SELECTION -
━━━━━━━━━━━━━━━━

The first episode begins with promise: painfully awkward banter between our soon-to-be lovers, dramatic lighting reminiscent of Euphoria and the introduction of Phil, a weird and light-hearted side character who you can tell will become a fan favorite. And then the “romantic” montage begins. 

It only lasts about a minute, but it completely misses the mark on what the viewer needs in order to become emotionally attached to the couple. After only one night together — George’s first sexual experience with a woman — it’s unbelievable that these two fall so deeply in love that George gives Mae a key to her apartment after only three months. 

That’s not to say the above scenario is impossible. But the show illustrates nothing of substance. Two people giggling, kissing and sleeping together did nothing to further the love story, one which quickly unravels and re-ravels and then unravels again. But each time it seems more superfluous. 

Why don’t they just break up? I asked myself as the two continued to bicker, not seeing eye-to-eye on almost every issue in their relationship. George wouldn’t tell her friends about Mae, Mae didn’t want to open up about her past as an addict — each argument ending with a mediocre apology and sex, without ever really solving the problems at hand. 

All the while, everything was incredibly predictable. Though dramatic at times, there was no shock value in Mae’s addiction; no overwhelming applause when George finally told her friends about her girlfriend. Mae’s chaotic energy was never meant for someone as meek as George. The two were doomed from the start and the entire plot relied on the wishy-washy nature of their relationship, which wasn’t very enticing.

The two were constantly slipping through each other’s fingers, and maybe that was the point. But it was poorly executed. There was no motive to root for them as a couple. In other romances, it’s not uncommon to see a storyline where one person finally realizes they want to be in a relationship with someone, just to find out they have a new girlfriend. It happens in Friends, Jane the Virgin, New Girl and almost every rom-com I’ve ever seen. But here, it seemed like hard work to cheer them on. I didn’t ever pine for their connection.

━━━━━━━━━━━━━━━━

Word and element location records
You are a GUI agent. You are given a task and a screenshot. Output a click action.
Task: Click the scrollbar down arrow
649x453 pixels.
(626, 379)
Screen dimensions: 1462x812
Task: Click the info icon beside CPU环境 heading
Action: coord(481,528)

━━━━━━━━━━━━━━━━

YOUR GOAL -
Continue the series review from its final sentence, keeping the same critical first-person voice.

WRITTEN ANSWER -
In the season’s penultimate episode, George gets to the root of her and Mae’s issues. “Do I make you happy?” George asks, to which Mae responds, “Um, well I’m in love with you.” Mae says it with conviction, unaware that she hadn’t answered the question at hand. It finally becomes clear what’s been missing in their relationship all along: happiness. It’s the crucial missing link, all leading back to that poorly-constructed montage in episode one. 

No one is going to care about a TV couple with relationship issues if they aren’t invested in what was so great about the couple to begin with. All we saw were giggles and kisses, and then, all of a sudden, the two were moving in together and their problems began. It’s something that simply gets lost in the shuffle of today’s endless and mindless binge watching. 

This story could have been a book. It probably would have come across better in words. The heavy dialogue would have allowed the reader to focus in on the special moments. Mae’s thoughts and feelings could have exploded on the page as we got a deeper look into her mind. But in its current form, this show is a surface-level understanding of both characters, neither of whom are very likeable on their own or together.